::: Data
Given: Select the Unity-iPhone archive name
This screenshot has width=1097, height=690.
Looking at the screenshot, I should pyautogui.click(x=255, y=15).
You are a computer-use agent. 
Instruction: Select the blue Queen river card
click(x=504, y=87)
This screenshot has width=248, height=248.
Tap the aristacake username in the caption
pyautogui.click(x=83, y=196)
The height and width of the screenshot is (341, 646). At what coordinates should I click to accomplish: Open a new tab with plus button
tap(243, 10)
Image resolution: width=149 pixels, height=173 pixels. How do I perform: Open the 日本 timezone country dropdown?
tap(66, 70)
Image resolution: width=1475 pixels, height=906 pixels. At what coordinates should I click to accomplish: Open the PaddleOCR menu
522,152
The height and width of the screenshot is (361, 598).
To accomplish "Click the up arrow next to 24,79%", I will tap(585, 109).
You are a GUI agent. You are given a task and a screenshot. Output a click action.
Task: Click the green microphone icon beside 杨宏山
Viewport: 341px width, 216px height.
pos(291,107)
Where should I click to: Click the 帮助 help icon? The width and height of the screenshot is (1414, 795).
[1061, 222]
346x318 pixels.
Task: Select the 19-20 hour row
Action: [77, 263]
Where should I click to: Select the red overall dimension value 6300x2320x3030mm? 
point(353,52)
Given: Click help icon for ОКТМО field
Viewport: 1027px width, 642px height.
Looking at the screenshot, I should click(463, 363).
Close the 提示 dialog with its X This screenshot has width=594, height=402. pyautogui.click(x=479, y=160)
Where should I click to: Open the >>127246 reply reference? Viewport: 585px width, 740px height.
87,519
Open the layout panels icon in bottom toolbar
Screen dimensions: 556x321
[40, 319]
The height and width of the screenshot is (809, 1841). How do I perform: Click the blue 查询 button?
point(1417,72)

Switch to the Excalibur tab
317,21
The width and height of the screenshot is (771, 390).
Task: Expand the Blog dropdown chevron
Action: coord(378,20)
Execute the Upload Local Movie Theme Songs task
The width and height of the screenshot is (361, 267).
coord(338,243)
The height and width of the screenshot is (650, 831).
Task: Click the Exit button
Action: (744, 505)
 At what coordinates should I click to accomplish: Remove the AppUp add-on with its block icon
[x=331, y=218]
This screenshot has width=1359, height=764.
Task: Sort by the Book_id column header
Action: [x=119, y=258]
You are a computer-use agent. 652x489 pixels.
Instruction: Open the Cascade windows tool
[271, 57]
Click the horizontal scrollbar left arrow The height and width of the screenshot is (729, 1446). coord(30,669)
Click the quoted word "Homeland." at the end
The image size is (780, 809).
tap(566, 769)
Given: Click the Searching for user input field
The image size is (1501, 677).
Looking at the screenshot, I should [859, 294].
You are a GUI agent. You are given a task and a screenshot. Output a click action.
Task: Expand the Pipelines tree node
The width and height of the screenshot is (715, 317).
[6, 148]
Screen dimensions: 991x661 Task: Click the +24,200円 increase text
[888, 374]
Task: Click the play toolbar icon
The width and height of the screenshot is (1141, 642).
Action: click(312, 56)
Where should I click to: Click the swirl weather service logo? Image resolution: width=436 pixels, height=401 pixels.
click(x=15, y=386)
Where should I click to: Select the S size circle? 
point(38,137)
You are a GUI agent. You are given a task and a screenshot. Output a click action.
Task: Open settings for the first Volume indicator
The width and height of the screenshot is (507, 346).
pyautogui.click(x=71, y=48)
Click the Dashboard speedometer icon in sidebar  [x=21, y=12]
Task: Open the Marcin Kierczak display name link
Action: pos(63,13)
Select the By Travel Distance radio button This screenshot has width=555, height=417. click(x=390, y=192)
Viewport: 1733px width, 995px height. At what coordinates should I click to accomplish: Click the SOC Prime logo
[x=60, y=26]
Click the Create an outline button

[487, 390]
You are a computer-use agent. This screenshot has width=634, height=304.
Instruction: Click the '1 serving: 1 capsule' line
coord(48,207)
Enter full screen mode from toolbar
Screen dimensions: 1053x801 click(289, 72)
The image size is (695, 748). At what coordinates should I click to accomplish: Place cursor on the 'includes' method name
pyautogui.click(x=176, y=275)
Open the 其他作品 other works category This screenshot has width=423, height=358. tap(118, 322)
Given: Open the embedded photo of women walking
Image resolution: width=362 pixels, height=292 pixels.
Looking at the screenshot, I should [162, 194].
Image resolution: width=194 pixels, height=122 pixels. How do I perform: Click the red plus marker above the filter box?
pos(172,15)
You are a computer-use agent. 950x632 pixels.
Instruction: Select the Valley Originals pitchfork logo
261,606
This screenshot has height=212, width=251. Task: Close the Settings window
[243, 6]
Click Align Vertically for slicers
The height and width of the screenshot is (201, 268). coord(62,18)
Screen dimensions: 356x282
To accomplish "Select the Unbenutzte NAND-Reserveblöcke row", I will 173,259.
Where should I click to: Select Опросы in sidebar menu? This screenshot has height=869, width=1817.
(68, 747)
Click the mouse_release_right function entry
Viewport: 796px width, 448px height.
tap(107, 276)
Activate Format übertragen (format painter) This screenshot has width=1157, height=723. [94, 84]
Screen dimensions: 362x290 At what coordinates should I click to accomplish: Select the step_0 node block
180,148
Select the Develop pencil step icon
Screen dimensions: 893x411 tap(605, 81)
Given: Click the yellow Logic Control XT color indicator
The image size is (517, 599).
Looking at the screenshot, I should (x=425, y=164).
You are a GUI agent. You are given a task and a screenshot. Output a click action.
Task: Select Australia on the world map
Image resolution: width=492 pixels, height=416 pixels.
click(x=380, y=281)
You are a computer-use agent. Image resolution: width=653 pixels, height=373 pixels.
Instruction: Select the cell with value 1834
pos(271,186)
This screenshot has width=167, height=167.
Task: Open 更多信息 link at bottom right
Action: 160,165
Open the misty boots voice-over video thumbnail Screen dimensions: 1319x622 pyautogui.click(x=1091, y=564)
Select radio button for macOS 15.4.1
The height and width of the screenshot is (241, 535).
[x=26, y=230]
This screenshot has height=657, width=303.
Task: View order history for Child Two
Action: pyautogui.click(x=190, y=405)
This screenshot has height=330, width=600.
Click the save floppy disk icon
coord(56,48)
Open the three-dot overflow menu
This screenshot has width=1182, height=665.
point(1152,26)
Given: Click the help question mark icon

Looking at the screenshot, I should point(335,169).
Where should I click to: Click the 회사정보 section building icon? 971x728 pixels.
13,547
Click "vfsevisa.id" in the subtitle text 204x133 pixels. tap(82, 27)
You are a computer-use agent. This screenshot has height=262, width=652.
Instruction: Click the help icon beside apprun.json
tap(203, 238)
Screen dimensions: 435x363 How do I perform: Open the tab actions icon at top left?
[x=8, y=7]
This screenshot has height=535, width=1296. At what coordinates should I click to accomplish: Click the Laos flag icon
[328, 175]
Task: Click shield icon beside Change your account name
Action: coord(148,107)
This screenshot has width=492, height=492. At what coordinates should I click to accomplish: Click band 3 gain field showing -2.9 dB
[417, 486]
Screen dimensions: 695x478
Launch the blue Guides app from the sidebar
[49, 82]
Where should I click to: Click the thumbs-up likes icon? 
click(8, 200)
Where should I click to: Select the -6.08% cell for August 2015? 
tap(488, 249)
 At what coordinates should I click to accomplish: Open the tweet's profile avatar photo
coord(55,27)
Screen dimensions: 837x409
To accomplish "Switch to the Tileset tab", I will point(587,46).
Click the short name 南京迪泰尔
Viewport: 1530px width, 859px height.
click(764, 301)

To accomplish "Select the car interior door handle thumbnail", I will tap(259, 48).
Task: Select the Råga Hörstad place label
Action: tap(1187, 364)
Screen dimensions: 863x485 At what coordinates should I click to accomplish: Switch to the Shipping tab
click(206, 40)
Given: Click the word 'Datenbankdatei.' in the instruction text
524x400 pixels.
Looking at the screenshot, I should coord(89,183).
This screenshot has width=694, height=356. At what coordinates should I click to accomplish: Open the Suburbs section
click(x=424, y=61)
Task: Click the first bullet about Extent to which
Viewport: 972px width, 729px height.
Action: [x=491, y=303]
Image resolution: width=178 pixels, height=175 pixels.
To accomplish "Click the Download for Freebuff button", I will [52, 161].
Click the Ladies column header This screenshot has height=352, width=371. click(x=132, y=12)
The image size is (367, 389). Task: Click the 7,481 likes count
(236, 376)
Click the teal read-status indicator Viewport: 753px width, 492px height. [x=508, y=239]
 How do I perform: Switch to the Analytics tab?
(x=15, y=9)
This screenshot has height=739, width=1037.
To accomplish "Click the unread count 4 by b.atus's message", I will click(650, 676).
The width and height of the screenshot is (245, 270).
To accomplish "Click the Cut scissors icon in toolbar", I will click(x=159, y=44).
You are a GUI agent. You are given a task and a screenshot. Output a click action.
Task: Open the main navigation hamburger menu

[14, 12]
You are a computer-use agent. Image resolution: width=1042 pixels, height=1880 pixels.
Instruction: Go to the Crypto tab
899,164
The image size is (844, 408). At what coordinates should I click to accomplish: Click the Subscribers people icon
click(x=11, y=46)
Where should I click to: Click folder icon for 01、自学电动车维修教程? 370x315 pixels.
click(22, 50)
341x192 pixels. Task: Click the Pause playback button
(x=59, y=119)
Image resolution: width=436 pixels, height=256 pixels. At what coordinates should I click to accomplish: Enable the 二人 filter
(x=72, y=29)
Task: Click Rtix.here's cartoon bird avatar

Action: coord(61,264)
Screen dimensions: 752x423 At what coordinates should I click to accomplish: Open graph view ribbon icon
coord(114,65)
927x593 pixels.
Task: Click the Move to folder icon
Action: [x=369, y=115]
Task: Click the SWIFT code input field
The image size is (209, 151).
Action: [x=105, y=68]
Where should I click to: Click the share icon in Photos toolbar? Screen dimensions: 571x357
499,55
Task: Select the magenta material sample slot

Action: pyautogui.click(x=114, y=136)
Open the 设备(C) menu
::::::
*What you need to do*:
Output the material above exactly, but only from the line that carries "Where should I click to: Open" through the line that carries "Given: Click the Searching".

*Reply*:
Where should I click to: Open the >>127246 reply reference? Viewport: 585px width, 740px height.
87,519
Open the layout panels icon in bottom toolbar
Screen dimensions: 556x321
[40, 319]
The height and width of the screenshot is (809, 1841). How do I perform: Click the blue 查询 button?
point(1417,72)

Switch to the Excalibur tab
317,21
The width and height of the screenshot is (771, 390).
Task: Expand the Blog dropdown chevron
Action: coord(378,20)
Execute the Upload Local Movie Theme Songs task
The width and height of the screenshot is (361, 267).
coord(338,243)
The height and width of the screenshot is (650, 831).
Task: Click the Exit button
Action: (744, 505)
 At what coordinates should I click to accomplish: Remove the AppUp add-on with its block icon
[x=331, y=218]
This screenshot has width=1359, height=764.
Task: Sort by the Book_id column header
Action: [x=119, y=258]
You are a computer-use agent. 652x489 pixels.
Instruction: Open the Cascade windows tool
[271, 57]
Click the horizontal scrollbar left arrow The height and width of the screenshot is (729, 1446). coord(30,669)
Click the quoted word "Homeland." at the end
The image size is (780, 809).
tap(566, 769)
Given: Click the Searching for user input field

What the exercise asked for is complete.